### Work required
Once you have read the entries below, write them all out again exactly.
─── Data records ───
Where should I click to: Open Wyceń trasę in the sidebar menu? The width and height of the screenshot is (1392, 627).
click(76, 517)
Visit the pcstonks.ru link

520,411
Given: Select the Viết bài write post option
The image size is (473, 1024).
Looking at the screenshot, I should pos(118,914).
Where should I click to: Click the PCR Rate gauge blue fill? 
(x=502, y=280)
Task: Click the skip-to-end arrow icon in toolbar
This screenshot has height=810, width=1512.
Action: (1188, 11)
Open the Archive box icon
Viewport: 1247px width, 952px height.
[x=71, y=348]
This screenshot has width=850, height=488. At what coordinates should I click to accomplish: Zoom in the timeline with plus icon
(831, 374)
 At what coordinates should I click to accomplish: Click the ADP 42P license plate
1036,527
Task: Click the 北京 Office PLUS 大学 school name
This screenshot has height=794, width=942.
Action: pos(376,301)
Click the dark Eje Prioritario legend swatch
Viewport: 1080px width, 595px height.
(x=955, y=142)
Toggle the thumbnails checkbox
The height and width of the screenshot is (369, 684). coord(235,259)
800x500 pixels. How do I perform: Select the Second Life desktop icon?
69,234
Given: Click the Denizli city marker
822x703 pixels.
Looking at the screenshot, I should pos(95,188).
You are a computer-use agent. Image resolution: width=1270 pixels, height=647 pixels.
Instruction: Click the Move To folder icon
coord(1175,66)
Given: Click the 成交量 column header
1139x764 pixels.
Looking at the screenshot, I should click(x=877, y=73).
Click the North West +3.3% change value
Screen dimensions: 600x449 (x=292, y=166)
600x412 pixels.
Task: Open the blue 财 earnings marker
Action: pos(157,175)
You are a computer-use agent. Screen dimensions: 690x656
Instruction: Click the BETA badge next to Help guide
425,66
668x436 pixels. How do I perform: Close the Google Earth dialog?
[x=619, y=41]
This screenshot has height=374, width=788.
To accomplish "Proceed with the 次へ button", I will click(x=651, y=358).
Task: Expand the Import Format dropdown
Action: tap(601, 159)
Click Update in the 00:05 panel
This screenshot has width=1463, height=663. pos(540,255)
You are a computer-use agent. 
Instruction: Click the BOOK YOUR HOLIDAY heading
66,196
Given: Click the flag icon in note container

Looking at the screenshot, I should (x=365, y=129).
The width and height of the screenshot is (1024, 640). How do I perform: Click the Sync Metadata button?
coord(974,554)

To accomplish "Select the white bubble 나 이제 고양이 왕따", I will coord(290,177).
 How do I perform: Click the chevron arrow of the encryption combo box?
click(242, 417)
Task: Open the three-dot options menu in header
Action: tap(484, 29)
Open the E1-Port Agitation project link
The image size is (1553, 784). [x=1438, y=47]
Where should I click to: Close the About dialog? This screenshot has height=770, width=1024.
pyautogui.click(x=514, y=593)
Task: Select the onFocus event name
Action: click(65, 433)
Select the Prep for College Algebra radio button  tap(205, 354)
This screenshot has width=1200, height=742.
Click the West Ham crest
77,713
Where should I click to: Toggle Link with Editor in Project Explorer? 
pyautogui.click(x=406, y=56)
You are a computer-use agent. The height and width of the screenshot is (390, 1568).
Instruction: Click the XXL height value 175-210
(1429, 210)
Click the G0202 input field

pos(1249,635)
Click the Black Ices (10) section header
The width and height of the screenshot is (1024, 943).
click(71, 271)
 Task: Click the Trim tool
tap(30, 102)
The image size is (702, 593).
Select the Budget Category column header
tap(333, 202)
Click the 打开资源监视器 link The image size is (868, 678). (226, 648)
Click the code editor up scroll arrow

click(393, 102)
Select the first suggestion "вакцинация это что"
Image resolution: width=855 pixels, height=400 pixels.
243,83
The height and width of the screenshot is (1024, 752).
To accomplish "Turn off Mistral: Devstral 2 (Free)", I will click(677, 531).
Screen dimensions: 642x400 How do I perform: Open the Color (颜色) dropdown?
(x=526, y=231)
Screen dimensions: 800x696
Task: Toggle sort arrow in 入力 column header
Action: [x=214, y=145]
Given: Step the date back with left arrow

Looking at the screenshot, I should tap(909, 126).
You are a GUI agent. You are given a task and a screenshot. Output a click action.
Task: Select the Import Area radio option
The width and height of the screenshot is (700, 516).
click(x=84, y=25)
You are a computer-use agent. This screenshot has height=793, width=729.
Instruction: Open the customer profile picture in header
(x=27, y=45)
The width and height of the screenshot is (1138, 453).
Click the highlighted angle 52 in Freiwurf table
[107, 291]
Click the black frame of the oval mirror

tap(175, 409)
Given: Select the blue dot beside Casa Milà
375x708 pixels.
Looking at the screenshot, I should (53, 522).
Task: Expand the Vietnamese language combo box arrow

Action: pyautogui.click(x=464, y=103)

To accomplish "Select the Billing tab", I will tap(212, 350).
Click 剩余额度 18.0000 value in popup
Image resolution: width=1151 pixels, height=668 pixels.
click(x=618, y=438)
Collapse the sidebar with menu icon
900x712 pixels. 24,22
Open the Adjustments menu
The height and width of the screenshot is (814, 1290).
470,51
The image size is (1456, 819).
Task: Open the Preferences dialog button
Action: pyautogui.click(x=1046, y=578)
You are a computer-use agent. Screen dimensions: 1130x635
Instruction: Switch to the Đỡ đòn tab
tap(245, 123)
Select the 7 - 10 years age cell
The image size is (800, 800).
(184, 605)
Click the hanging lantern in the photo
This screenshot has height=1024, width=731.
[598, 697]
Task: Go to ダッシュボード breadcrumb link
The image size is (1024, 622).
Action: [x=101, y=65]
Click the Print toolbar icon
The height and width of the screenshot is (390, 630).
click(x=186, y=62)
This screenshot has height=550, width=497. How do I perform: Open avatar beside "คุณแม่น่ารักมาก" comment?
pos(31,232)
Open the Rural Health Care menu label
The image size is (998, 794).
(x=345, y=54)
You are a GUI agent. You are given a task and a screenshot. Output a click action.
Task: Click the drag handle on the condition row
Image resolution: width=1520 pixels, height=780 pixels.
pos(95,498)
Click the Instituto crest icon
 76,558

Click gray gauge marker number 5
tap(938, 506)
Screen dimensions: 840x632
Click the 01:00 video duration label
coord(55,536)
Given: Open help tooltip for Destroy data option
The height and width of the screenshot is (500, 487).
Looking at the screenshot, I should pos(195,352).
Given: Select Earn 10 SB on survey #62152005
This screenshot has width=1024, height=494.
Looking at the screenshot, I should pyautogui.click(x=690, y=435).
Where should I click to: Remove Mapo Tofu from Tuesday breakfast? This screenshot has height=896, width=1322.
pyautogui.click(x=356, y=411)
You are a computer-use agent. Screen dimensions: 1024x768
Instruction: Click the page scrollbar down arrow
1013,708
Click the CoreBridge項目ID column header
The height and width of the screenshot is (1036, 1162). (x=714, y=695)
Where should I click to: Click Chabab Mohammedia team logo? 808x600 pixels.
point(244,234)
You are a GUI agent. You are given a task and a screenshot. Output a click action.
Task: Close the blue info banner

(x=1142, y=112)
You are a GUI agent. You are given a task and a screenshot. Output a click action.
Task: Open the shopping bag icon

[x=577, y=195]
───
### Task response
Where should I click to: Open Wyceń trasę in the sidebar menu? The width and height of the screenshot is (1392, 627).
click(76, 517)
Visit the pcstonks.ru link

520,411
Given: Select the Viết bài write post option
The image size is (473, 1024).
Looking at the screenshot, I should pos(118,914).
Where should I click to: Click the PCR Rate gauge blue fill? 
(x=502, y=280)
Task: Click the skip-to-end arrow icon in toolbar
This screenshot has height=810, width=1512.
Action: (1188, 11)
Open the Archive box icon
Viewport: 1247px width, 952px height.
[x=71, y=348]
This screenshot has width=850, height=488. At what coordinates should I click to accomplish: Zoom in the timeline with plus icon
(831, 374)
 At what coordinates should I click to accomplish: Click the ADP 42P license plate
1036,527
Task: Click the 北京 Office PLUS 大学 school name
This screenshot has height=794, width=942.
Action: pos(376,301)
Click the dark Eje Prioritario legend swatch
Viewport: 1080px width, 595px height.
(x=955, y=142)
Toggle the thumbnails checkbox
The height and width of the screenshot is (369, 684). coord(235,259)
800x500 pixels. How do I perform: Select the Second Life desktop icon?
69,234
Given: Click the Denizli city marker
822x703 pixels.
Looking at the screenshot, I should pos(95,188).
You are a computer-use agent. Image resolution: width=1270 pixels, height=647 pixels.
Instruction: Click the Move To folder icon
coord(1175,66)
Given: Click the 成交量 column header
1139x764 pixels.
Looking at the screenshot, I should click(x=877, y=73).
Click the North West +3.3% change value
Screen dimensions: 600x449 (x=292, y=166)
600x412 pixels.
Task: Open the blue 财 earnings marker
Action: pos(157,175)
You are a computer-use agent. Screen dimensions: 690x656
Instruction: Click the BETA badge next to Help guide
425,66
668x436 pixels. How do I perform: Close the Google Earth dialog?
[x=619, y=41]
This screenshot has height=374, width=788.
To accomplish "Proceed with the 次へ button", I will click(x=651, y=358).
Task: Expand the Import Format dropdown
Action: tap(601, 159)
Click Update in the 00:05 panel
This screenshot has width=1463, height=663. pos(540,255)
You are a computer-use agent. 
Instruction: Click the BOOK YOUR HOLIDAY heading
66,196
Given: Click the flag icon in note container

Looking at the screenshot, I should (x=365, y=129).
The width and height of the screenshot is (1024, 640). How do I perform: Click the Sync Metadata button?
coord(974,554)

To accomplish "Select the white bubble 나 이제 고양이 왕따", I will coord(290,177).
 How do I perform: Click the chevron arrow of the encryption combo box?
click(242, 417)
Task: Open the three-dot options menu in header
Action: tap(484, 29)
Open the E1-Port Agitation project link
The image size is (1553, 784). [x=1438, y=47]
Where should I click to: Close the About dialog? This screenshot has height=770, width=1024.
pyautogui.click(x=514, y=593)
Task: Select the onFocus event name
Action: click(65, 433)
Select the Prep for College Algebra radio button  tap(205, 354)
This screenshot has width=1200, height=742.
Click the West Ham crest
77,713
Where should I click to: Toggle Link with Editor in Project Explorer? 
pyautogui.click(x=406, y=56)
You are a computer-use agent. The height and width of the screenshot is (390, 1568).
Instruction: Click the XXL height value 175-210
(1429, 210)
Click the G0202 input field

pos(1249,635)
Click the Black Ices (10) section header
The width and height of the screenshot is (1024, 943).
click(71, 271)
 Task: Click the Trim tool
tap(30, 102)
The image size is (702, 593).
Select the Budget Category column header
tap(333, 202)
Click the 打开资源监视器 link The image size is (868, 678). (226, 648)
Click the code editor up scroll arrow

click(393, 102)
Select the first suggestion "вакцинация это что"
Image resolution: width=855 pixels, height=400 pixels.
243,83
The height and width of the screenshot is (1024, 752).
To accomplish "Turn off Mistral: Devstral 2 (Free)", I will click(677, 531).
Screen dimensions: 642x400 How do I perform: Open the Color (颜色) dropdown?
(x=526, y=231)
Screen dimensions: 800x696
Task: Toggle sort arrow in 入力 column header
Action: [x=214, y=145]
Given: Step the date back with left arrow

Looking at the screenshot, I should tap(909, 126).
You are a GUI agent. You are given a task and a screenshot. Output a click action.
Task: Select the Import Area radio option
The width and height of the screenshot is (700, 516).
click(x=84, y=25)
You are a computer-use agent. This screenshot has height=793, width=729.
Instruction: Open the customer profile picture in header
(x=27, y=45)
The width and height of the screenshot is (1138, 453).
Click the highlighted angle 52 in Freiwurf table
[107, 291]
Click the black frame of the oval mirror

tap(175, 409)
Given: Select the blue dot beside Casa Milà
375x708 pixels.
Looking at the screenshot, I should (53, 522).
Task: Expand the Vietnamese language combo box arrow

Action: pyautogui.click(x=464, y=103)

To accomplish "Select the Billing tab", I will tap(212, 350).
Click 剩余额度 18.0000 value in popup
Image resolution: width=1151 pixels, height=668 pixels.
click(x=618, y=438)
Collapse the sidebar with menu icon
900x712 pixels. 24,22
Open the Adjustments menu
The height and width of the screenshot is (814, 1290).
470,51
The image size is (1456, 819).
Task: Open the Preferences dialog button
Action: pyautogui.click(x=1046, y=578)
You are a computer-use agent. Screen dimensions: 1130x635
Instruction: Switch to the Đỡ đòn tab
tap(245, 123)
Select the 7 - 10 years age cell
The image size is (800, 800).
(184, 605)
Click the hanging lantern in the photo
This screenshot has height=1024, width=731.
[598, 697]
Task: Go to ダッシュボード breadcrumb link
The image size is (1024, 622).
Action: [x=101, y=65]
Click the Print toolbar icon
The height and width of the screenshot is (390, 630).
click(x=186, y=62)
This screenshot has height=550, width=497. How do I perform: Open avatar beside "คุณแม่น่ารักมาก" comment?
pos(31,232)
Open the Rural Health Care menu label
The image size is (998, 794).
(x=345, y=54)
You are a GUI agent. You are given a task and a screenshot. Output a click action.
Task: Click the drag handle on the condition row
Image resolution: width=1520 pixels, height=780 pixels.
pos(95,498)
Click the Instituto crest icon
 76,558

Click gray gauge marker number 5
tap(938, 506)
Screen dimensions: 840x632
Click the 01:00 video duration label
coord(55,536)
Given: Open help tooltip for Destroy data option
The height and width of the screenshot is (500, 487).
Looking at the screenshot, I should pos(195,352).
Given: Select Earn 10 SB on survey #62152005
This screenshot has width=1024, height=494.
Looking at the screenshot, I should pyautogui.click(x=690, y=435).
Where should I click to: Remove Mapo Tofu from Tuesday breakfast? This screenshot has height=896, width=1322.
pyautogui.click(x=356, y=411)
You are a computer-use agent. Screen dimensions: 1024x768
Instruction: Click the page scrollbar down arrow
1013,708
Click the CoreBridge項目ID column header
The height and width of the screenshot is (1036, 1162). (x=714, y=695)
Where should I click to: Click Chabab Mohammedia team logo? 808x600 pixels.
point(244,234)
You are a GUI agent. You are given a task and a screenshot. Output a click action.
Task: Close the blue info banner

(x=1142, y=112)
You are a GUI agent. You are given a task and a screenshot. Output a click action.
Task: Open the shopping bag icon

[x=577, y=195]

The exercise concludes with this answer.